Hanno ritenuto i giudici del merito che nel caso si era violato il termine semestrale di cui alla L. n. 89 del 2001, art. 4, decorrente dal passaggio in giudicato della decisione di chiusura del processo presupposto in data 6 febbraio 2008 e che la proposizione del ricorso di equa riparazione del 28 agosto 2008, per il carattere sostanziale e non processuale del termine di cui sopra, escludeva ogni rilievo del periodo di sospensione feriale, con conseguente decadenza di ogni diritto di chi aveva proposto la domanda dichiarata inammissibile.

Con detto ricorso per cassazione si censura il decreto impugnato per violazione e falsa applicazione della L. n. 742 del 1969, art. 1, in rapporto alla L. n. 89 del 2001, art. 4, dovendo il periodo di sospensione feriale applicarsi anche al termine della L. n. 89 del 2001, art. 4, in quanto l’azione nel caso costituisce l’unico rimedio possibile per la tutela del diritto degli istanti alla ragionevole durata del processo.
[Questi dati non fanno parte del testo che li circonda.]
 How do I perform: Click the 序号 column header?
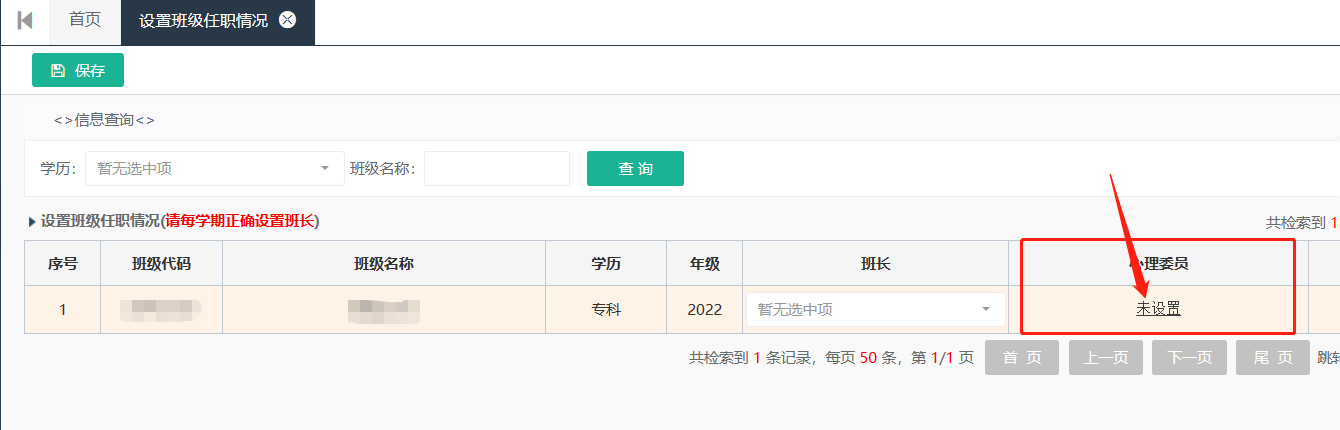(63, 264)
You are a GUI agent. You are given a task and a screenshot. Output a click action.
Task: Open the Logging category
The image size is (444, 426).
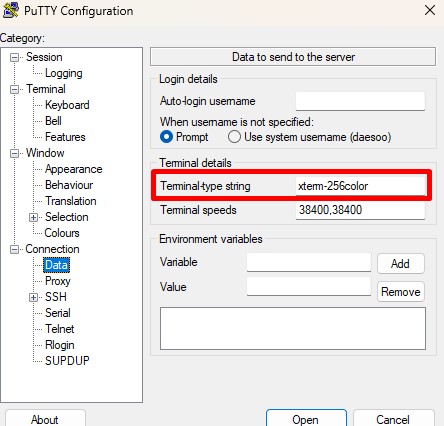[x=64, y=73]
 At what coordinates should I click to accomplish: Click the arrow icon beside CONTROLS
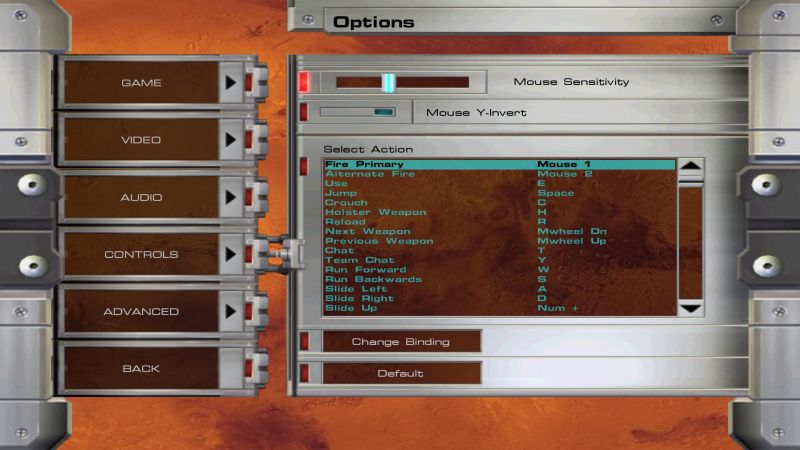pos(231,254)
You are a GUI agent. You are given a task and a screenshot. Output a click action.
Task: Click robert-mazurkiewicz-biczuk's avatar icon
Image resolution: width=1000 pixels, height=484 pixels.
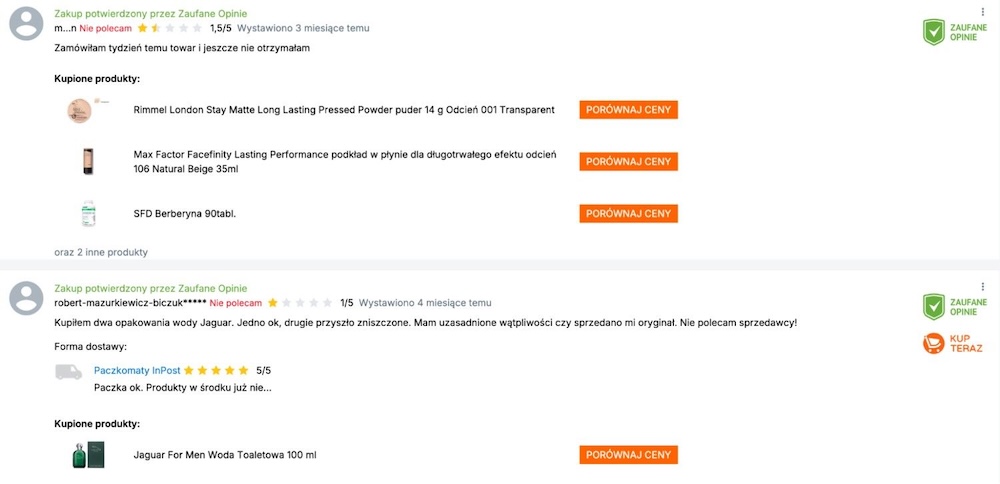coord(26,298)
DIRITTO. Il relatore ritiene che il ricorso è manifestamente fondato, essendo violativa del diritto oggettivo l’affermazione della Corte di merito circa la irrilevanza della sospensione dei termini feriali per le domande di equa riparazione, ai sensi della L. n. 89 del 2001, applicandosi tale temporanea moratoria anche al termine semestrale per domandare l’equa riparazione di cui alla L. n. 89 del 2001, come affermato in più decisioni di questa Corte (cfr. da ultimo, Cass. n. 2153/2010).

In conclusione, opina il relatore che il ricorso è manifestamente fondato e si chiede che il Presidente della sezione voglia fissare l’adunanza in Camera di consiglio per la decisione ai sensi dell’art. 375 c.p.c., n. 5.

Diritto

RITENUTO IN DIRITTO

1. Il collegio, esaminato il ricorso, la relazione e gli scritti difensivi in atti, ha condiviso gli argomenti svolti nella relazione e la soluzione da essa proposta.

2. Il ricorso quindi deve essere accolto e il decreto impugnato deve essere cassato con rinvio della causa alla Corte d’appello dell’Aquila in diversa composizione, perchè si pronunci sulla domanda e inoltre sulle spese del presente giudizio di cassazione.

P.Q.M.

La Corte accoglie il ricorso e cassa il decreto impugnato. Rinvia la causa alla Corte d’appello dell’ Aquila in diversa composizione, anche per le spese del presente giudizio di cassazione.

Così deciso in Roma, nella Camera di consiglio della Sezione Sesta Civile della Corte Suprema di Cassazione, il 27 gennaio 2011.